In the first year following an extraction, vertical bone loss averages 2 to 3 mm in the maxilla and 4 to 5 mm in the mandible.6 Radiographic and clinical evaluations of alveolar ridge dimensions show a significant loss of width and height over time, subsequent to an extraction.7 Replacement therapy prevents significant bone loss following extraction and helps to achieve and maintain esthetic and functional objectives.

The practitioner must be familiar with the advantages and disadvantages of each graft or implant material. Autogenous graft material is safe and does not cause immunogenicity or cross-contamination. There are cases, however, where there is insufficient autogenous bone or where an additional surgical site is contraindicated. Allograft materials such as decalcified freeze-dried bone, which is widely available and has osteogenic potential, may then be used. However, concerns have been expressed regarding a slight risk of immunogenicity and pathogenicity.8 Mellonig and others9 demonstrated that processing demineralized freeze-dried bone allografts results in inactivation of HIV.

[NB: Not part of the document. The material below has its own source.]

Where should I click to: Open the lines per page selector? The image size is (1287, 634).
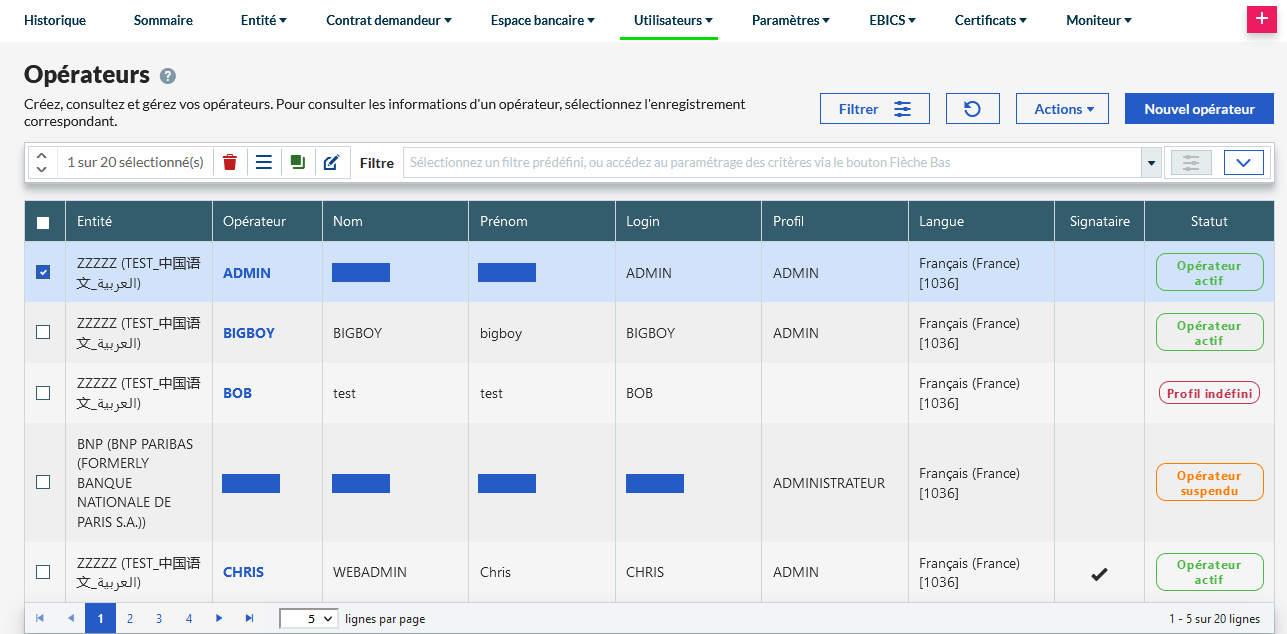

More recently, considerable attention has been focused on synthetic materials. Any successful synthesized alternative to autografts and allografts must possess clinically appealing properties and afford the highest potential for restoring lost form and function. An alloplastic material must therefore be: biocompatible with host tissues (i.e., non-toxic, non-allergenic, non-carcinogenic and non-inflammatory), able to stimulate bone induction, resorbable following replacement by bone, radiopaque, capable of withstanding sterilization procedures without compromising desired characteristics, easy to obtain, inexpensive, and stable with respect to variations in temperature and humidity. It must also have sufficient porosity to allow bone conduction and growth into and around the implant and possess physical properties similar to the tissue it replaces.10,11

Because of its potential application to a number of clinical situations and its adaptability to solving long-term problems, synthetic bone is a welcome addition to the array of materials available to the clinician.12 In attempting to provide an ideal bone substitute, clinicians have experimented — with varying degrees of success — with several materials including autografts,13 allografts14 and various apatite compounds.15 Several undesirable characteristics have been associated with these materials, including resorption following successful placement, difficulty in manipulation, brittleness, non-osteogenic properties, and insufficient microporosity to permit integration with regenerating bone. These materials can also be difficult to obtain.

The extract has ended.